The most disheartening thing about reading Battle of Dogger Bank is not, however, Philbin's errors of fact or judgment. It is his bad writing. In discussing the relationship between Adm. Alfred von Tirpitz, head of the navy, and Wilhelm II, he writes that "The Kaiser had no adult supervision, other than Tirpitz, and that was by no means balanced or assured, and was more absorbed with the two-front land campaign, upon which German's [sic; read "Germany's"] survival depended" (50). It is not at all clear what the antecedent of the relative pronoun that might be. Further, since Philbin does not establish that the Kaiser was mentally unstable (though many historians have so concluded), why did he need "adult supervision?" And would an admiral be the logical caregiver? Though the thrust of this particular passage is discernible—Tirpitz's navy got short shrift from a Kaiser more interested in land warfare—Philbin's tortured prose consistently obscures his arguments.

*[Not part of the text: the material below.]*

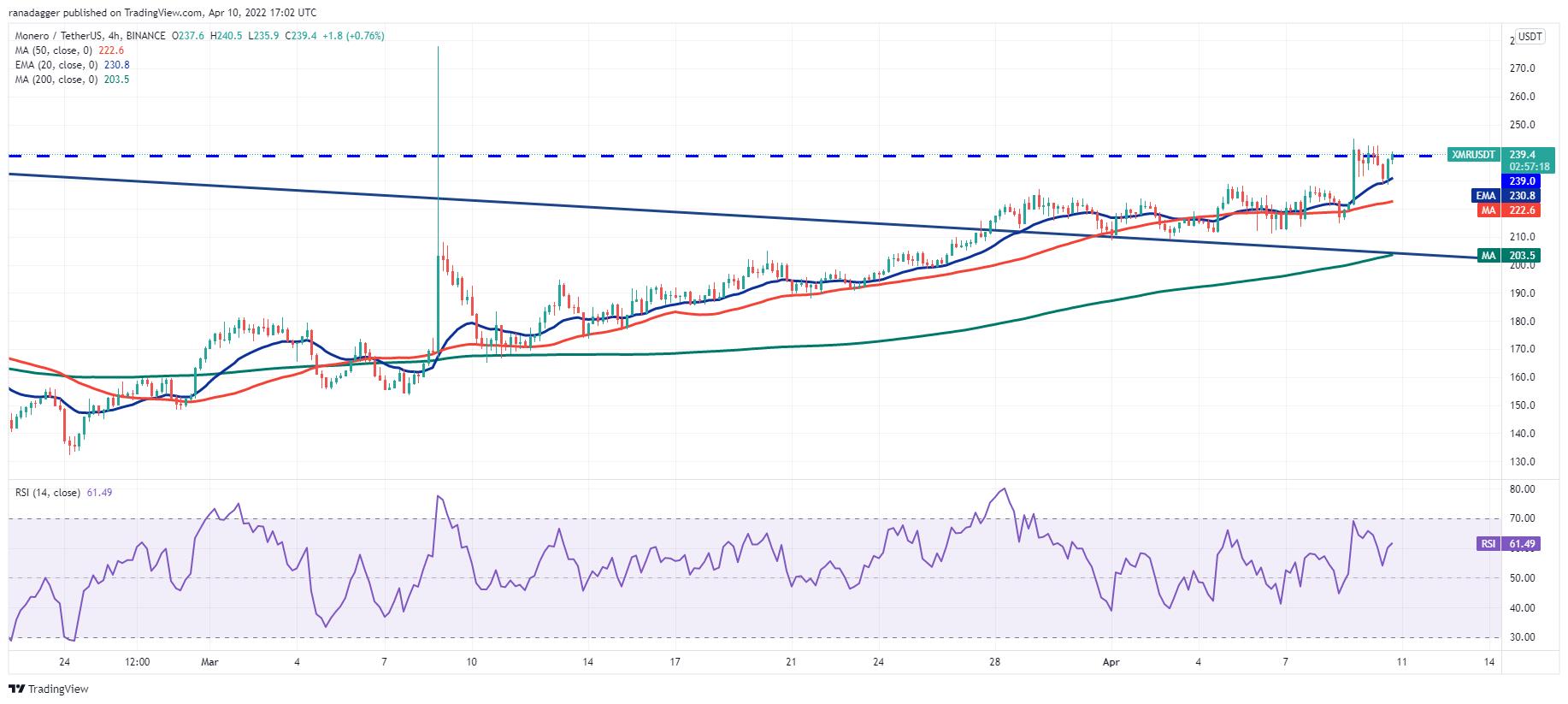
Task: Click the 250.0 level on price scale
Action: coord(1523,125)
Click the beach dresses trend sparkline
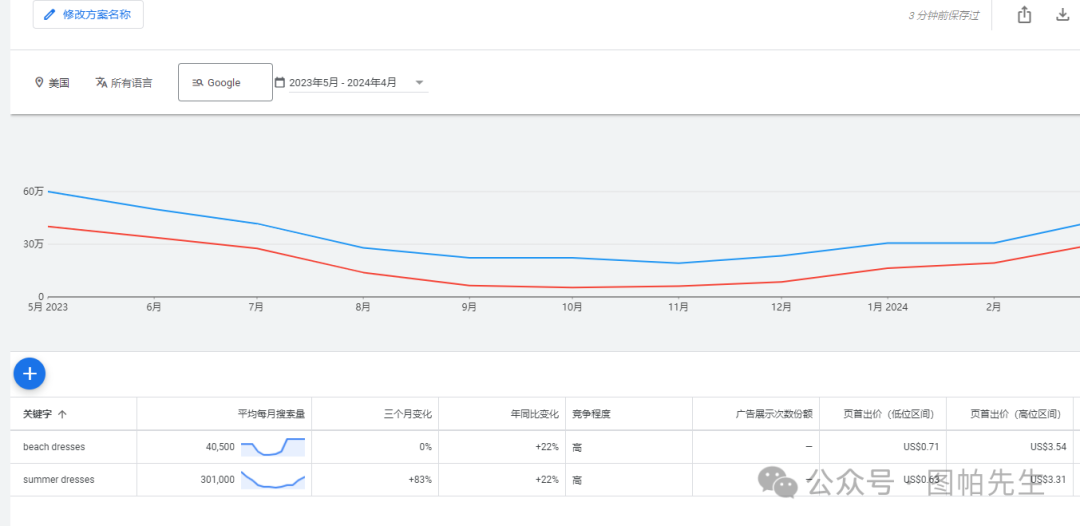1080x526 pixels. point(272,447)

Chapters 5 and 6—"Chase and Intercept" and "The Engagement"—describe the battle, but provide no coherent narrative. Philbin jumps from ship to ship and recounts events out of their chronological order. Thus, on page 136, the unfortunate Blücher has sunk and her survivors are being rescued by British ships. On the next page, the battle is still underway, and, since it is an hour earlier, other ships are taking hits. In short the reader never gets a clear picture of the course of the fighting.[4]

Readers need to know more about why battlecruisers were built in the first place and how they came to fight at Dogger Bank in 1915. What were leaders at the highest level—kaisers, chancellors, prime ministers—thinking about naval strategy before and during World War I? What were the admirals—Tirpitz, Franz Ritter von Hipper, Jellicoe, David Beatty et al.—intending to do and why did they made the specific tactical choices they did? Philbin sporadically provides bits of intelligent analysis of these issues and he has read the pertinent primary and secondary literature, both German and English. But abundant orthographic, grammatical, and syntactic mistakes, together with errors of fact regarding, for example, ordnance and cryptology overwhelm Battle of Dogger Bank's useful qualities.

[1] See Ian Johnston and Ian Buxton, The Battleship Builders: Constructing and Arming British Capital Ships (Annapolis: Naval Inst. Press, 2013), with my review at MiWSR 2014-028.

[2] Matti E. Mäkelä, Auf den Spuren der Goeben (Munich: Bernard und Graefe, 1979).

[3] Siegfried Breyer, Schlachtschiffe und Schlachtkreuzer 1905–1970 (Munich: Lehmann, 1970).

[4] For a concise narrative of the battle, detailing damage to each ship and consequences of the action, using many of same sources Philbin does, see Wikipedia, s.v. "Battle of Dogger Bank (1915)."